While there was a defensive element to Moscow’s intervention, which was directed at countering a concerted campaign by the US and its NATO allies to militarily encircle and subjugate Russia, there was nothing progressive about it in terms of resolving the Syrian crisis in the interests of the Syrian working class and oppressed.
Even in terms of Russia itself, Putin’s oscillation between military adventures and diplomatic entreaties to Washington has done nothing to impede US imperialism’s march toward global war.
Putin’s announcement of the staged withdrawal combined with his assertion that it was meant as a “signal” to both sides has prompted speculation that the military drawdown was directed at compelling the Assad government to subordinate itself to the “peace process” brokered by Washington and Moscow.
Talks have resumed in Geneva, with UN Special Envoy for Syria Staffan de Mistura shuttling between meetings with Syrian government representatives and a “rebel” negotiating council cobbled together by the Saudi monarchy.
Differences between the Putin and Assad governments have begun to emerge in relation to the talks in Geneva. While Syria’s foreign minister, Walid al-Moallem, declared on the eve of the talks that Assad’s position as president was a “red line” for the government, and the president would not negotiate his status, it is far from clear that Moscow agrees. As long as a new regime in Damascus is amendable to upholding Russia’s regional interests, the Putin government is evidently prepared to accept Assad’s departure.
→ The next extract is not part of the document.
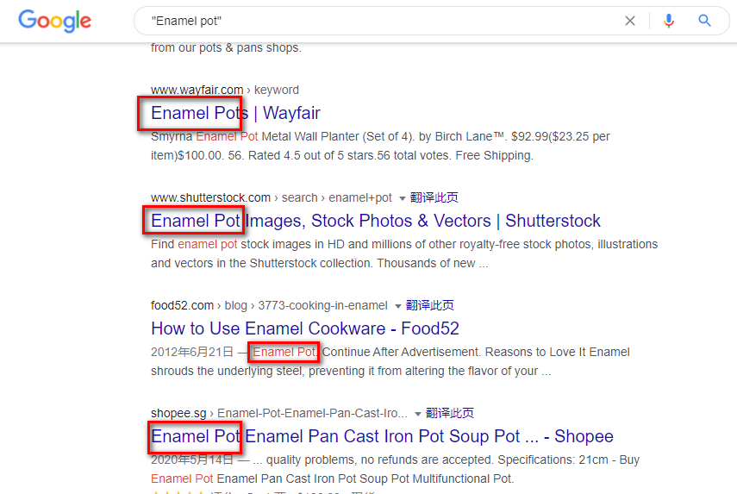Click the Google logo
The image size is (737, 494).
pyautogui.click(x=54, y=22)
Friction was already evident over last month’s declaration by Assad that, regardless of a ceasefire, his forces would continue combating “terrorists” and that retaking all Syrian territory was “a goal we are seeking to achieve without any hesitation.”
That statement prompted something of a rebuke from Russia’s United Nations envoy, Vitaly Churkin, who declared in an interview with a Russian newspaper that Assad’s statement “obviously contradicts Russia’s diplomatic efforts.” Churkin warned that if Damascus failed to align its policies with these efforts “there will be a difficult situation, one that will also involve them.”
The Syrian government was anxious to dispel any notion that Putin’s decision to withdraw Russian forces was carried out unilaterally or as part of an attempt to pressure Damascus to compromise with the Western-backed forces. The state news agency SANA published multiple articles asserting that the drawdown had been “coordinated” between Putin and Assad.
Another potential factor in Putin’s decision to order a military drawdown is the increasingly tense situation created by Turkey’s intervention in Syria. Russian Foreign Minister Sergei Lavrov charged Tuesday in a television interview that “Turkey has started to declare it has a sovereign right to create some safety zones on Syrian territory.” He said that Turkish troops are “digging in a few hundred meters from the border inside Syria” in what amounts to “a sort of creeping expansion.”
A longstanding supporter of the Al Qaeda-linked militias that form the backbone of the insurgency against Assad, Turkey has intervened with the aim of preventing Syrian Kurdish forces from consolidating their grip over an autonomous territory just south of the Turkish border.
Last November, Ankara organized the deliberate ambush of a Russian warplane carrying out airstrikes against Islamist militias south of the Turkish border, leading to the death of one pilot and posing the immediate threat of an armed conflict between the Russian military and a member of NATO. The incursion of Turkish forces into Syria only heightens that danger.